Au coeur de ce roman, un enfant. Un personnage étonnant et attachant, avec une grande part de mystère. Est-ce que
Darwyne est simplement un petit garçon handicapé et solitaire ? Ou est-il un être fantastique, qui appartient plus à la forêt amazonienne qu'au monde des hommes ? Tout le temps du roman, il est à la lisière des deux mondes, incapable de choisir. On ne peut qu'être touché par cet enfant, rejeté par tous à cause de sa différence, y compris et surtout par celle qu'il aime plus que tout. Mais on peut aussi, et surtout pour ma part, être fasciné par le lien mystérieux qui unit l'enfant et la forêt.
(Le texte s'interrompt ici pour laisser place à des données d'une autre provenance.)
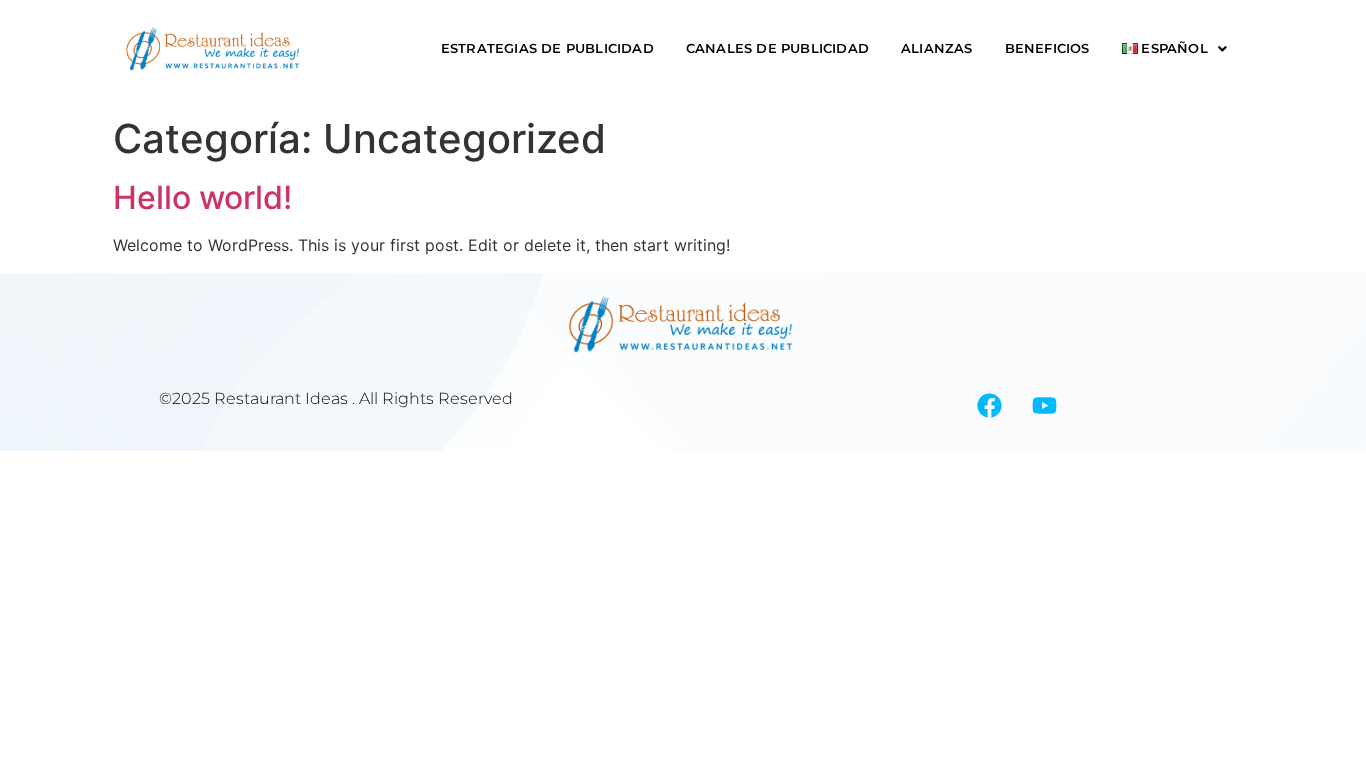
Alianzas (937, 48)
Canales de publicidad (777, 48)
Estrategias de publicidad (547, 48)
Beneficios (1047, 48)
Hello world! (202, 197)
Darwyne comprend la forêt, mais cette connaissance n'a rien de théorique. Il ressent, vit la forêt, comme personne, connaît chaque plante, chaque arbre, chaque créature.
La relation entre
Darwyne et sa mère, amour absolu d'un côté et rejet de l'autre, est douloureuse pour le lecteur. le garçon représente tout ce que Yolanda rejette. Elle souhaite une autre vie à ses enfants, qu'ils s'extraient de la pauvreté, du bidonville et de cette proximité avec la forêt, pour rejoindre un monde civilisé, vivre dans une vraie maison et avoir un véritable emploi. Comme l'a fait sa fille aînée. Mais
Darwyne la renvoie à une animalité qui l'effraie, alors elle lui renvoie sa peur sous forme de colère et est prête à tout pour le (re)dresser.
Si par son travail Mathurine côtoie la pauvreté extrême, elle ne la vit pas. Passionnée par la forêt, elle s'y réfugie pour oublier le quotidien, les piles de dossiers d'enfants maltraités et surtout son désir d'enfant. C'est donc un tout autre regard qu'elle porte sur
Darwyne. Elle voit toute la beauté de cet enfant extraordinaire et cherche doucement à l'apprivoiser.
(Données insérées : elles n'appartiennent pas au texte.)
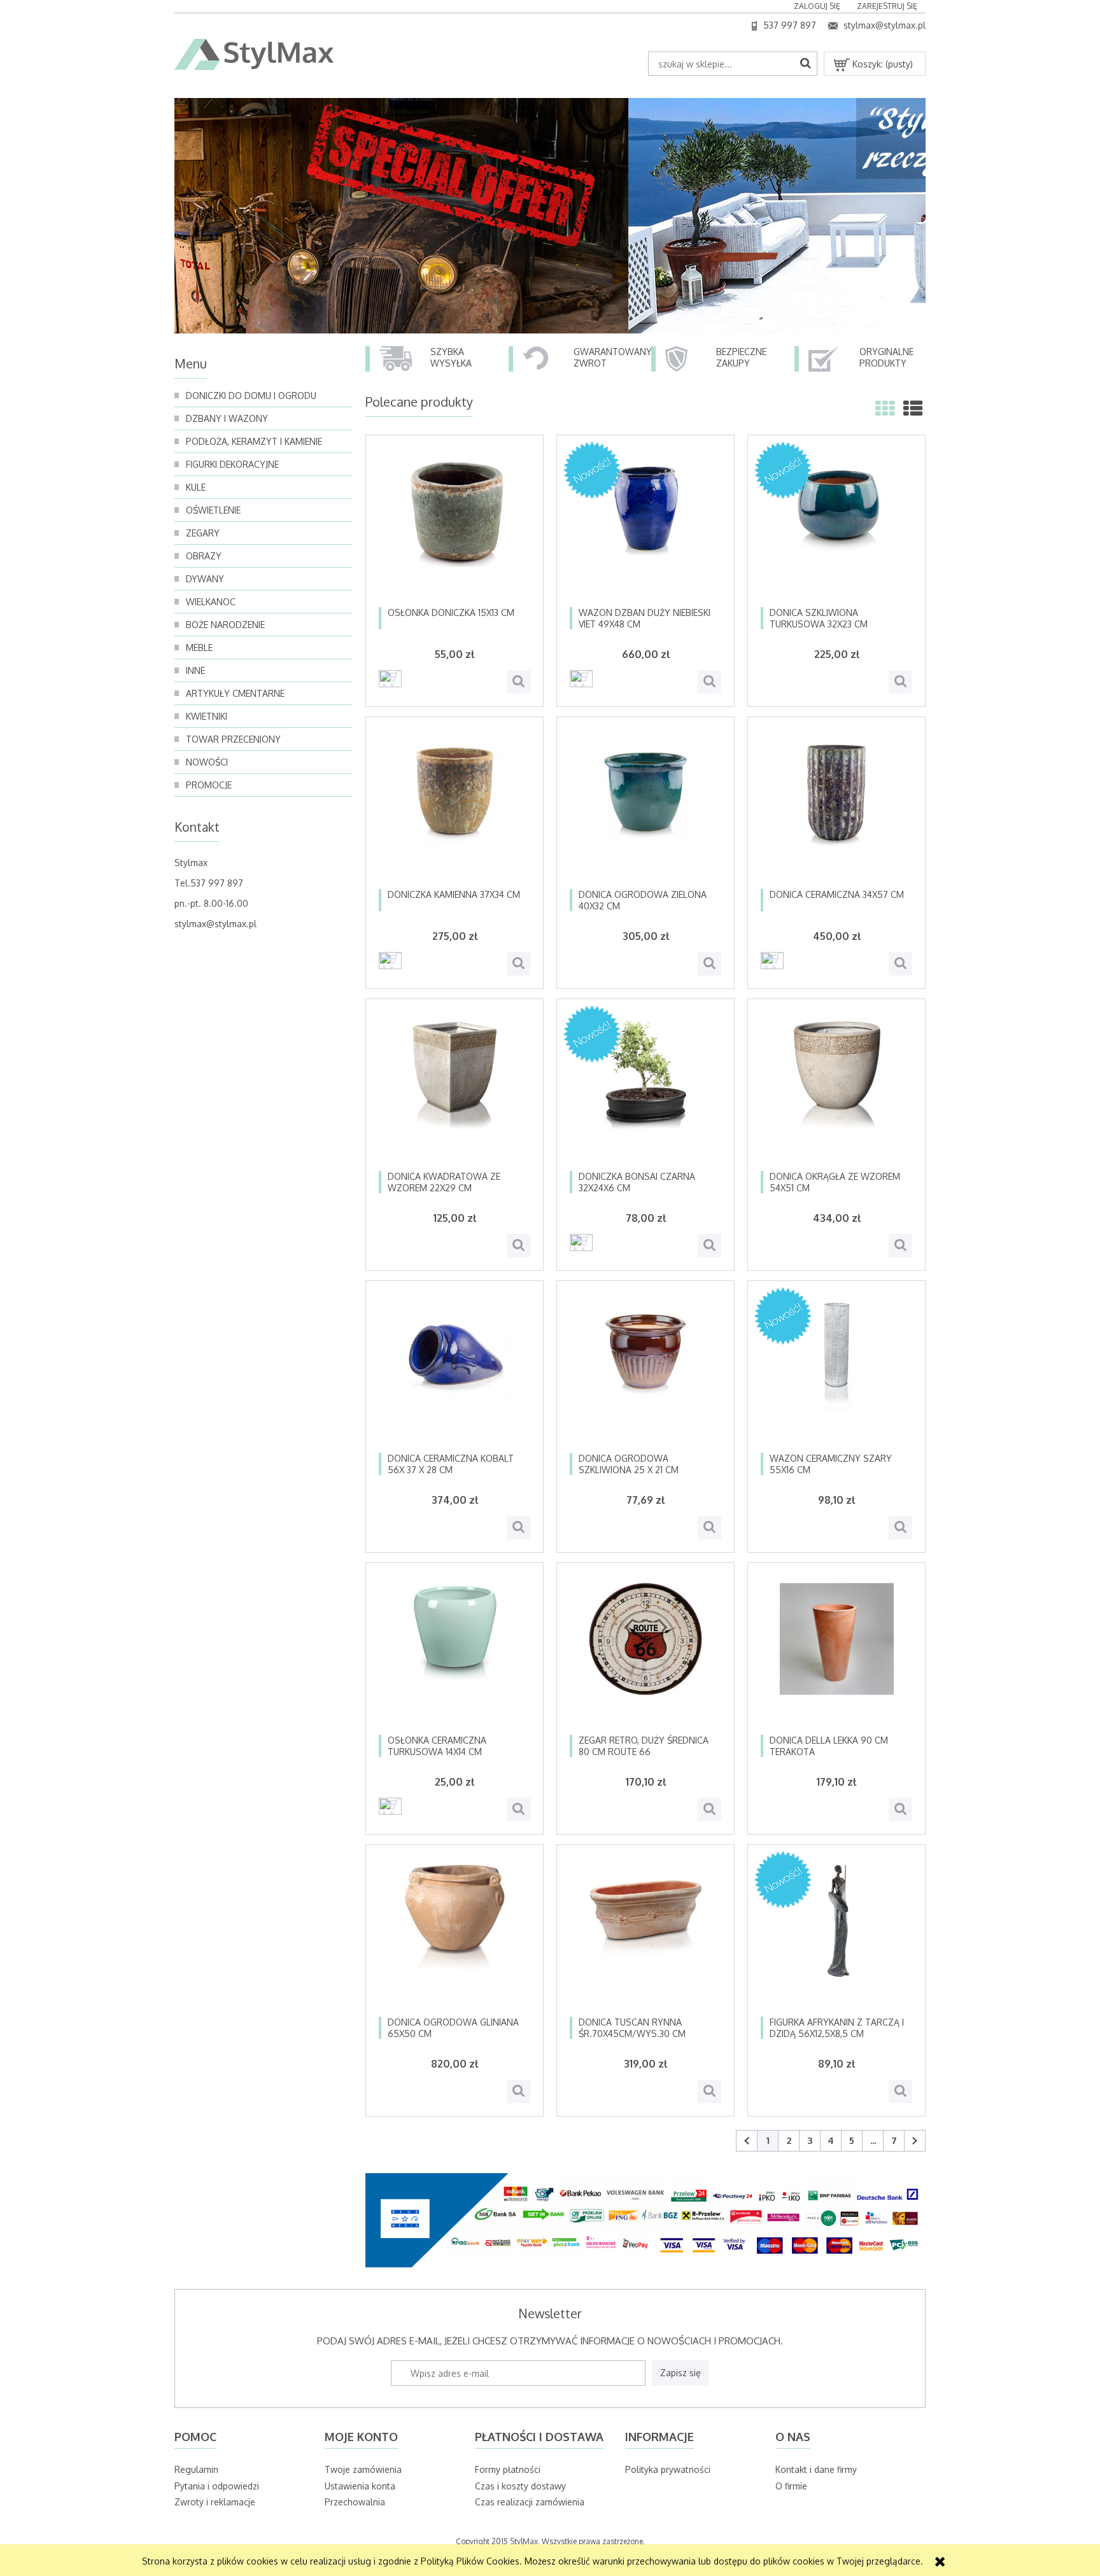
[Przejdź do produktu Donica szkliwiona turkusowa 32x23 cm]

Yolanda et Mathurine incarnent deux figures maternelles, mais aussi l'opposition entre deux mondes. Yolanda est le seul lien qui retient
Darwyne dans le monde des hommes, Mathurine le relie encore un peu plus à la forêt. Encore aujourd'hui, la forêt amazonienne cache de nombreux secrets (pour info, entre 2014 et 2015, 381 nouvelles espèces animales et végétales ont été découvertes dans la région amazonienne !). Il y a d'ailleurs une très belle scène dans laquelle Darwyyne feuillette les livres naturalistes de Mathurine qu'il trouve bien pauvres. Car lui a vu bien plus dans la forêt. Des plantes, des animaux, des créatures plus étonnantes encore peut-être qui n'ont jamais été répertoriés. Cette scène illustre parfaitement à la fois ce qui nous reste à découvrir de la forêt amazonienne (trésor inestimable malheureusement en grand danger…) et le mystère lié à ce monde primaire, inconnu, à la fois fascinant et inquiétant. Une forêt qui semble d'ailleurs douée d'une volonté propre et avancer à la rencontre de
Darwyne. Jonhson, le beau-père n°8, a l'impression que la forêt pousse plus vite sur leur terrain que sur ceux des voisins. Et il s'interroge. Est-ce à cause de l'emplacement, de la lumière, de la terre sur leur parcelle ? Ou y a-t-il une raison plus étrange liée à
Darwyne ? Comme ces animaux qui rôdent près du carbet et s'approchent de l'enfant…
Comme dans les précédents romans que j'ai aimé de l'auteur, ce nouveau roman mêle à la fois des thématiques sociales très actuelles (ici maltraitances familiales, pauvreté, condition des immigrés …) et le rapport de l'homme à la nature. C'est un très beau roman, fort et vibrant,à l'atmosphère envoûtante frôlant parfois le fantastique. Je me suis complétement laissée porter par l'histoire de cet enfant extraordinaire inspiré d'une légende amazonienne et par cette immersion dans la splendeur de la forêt.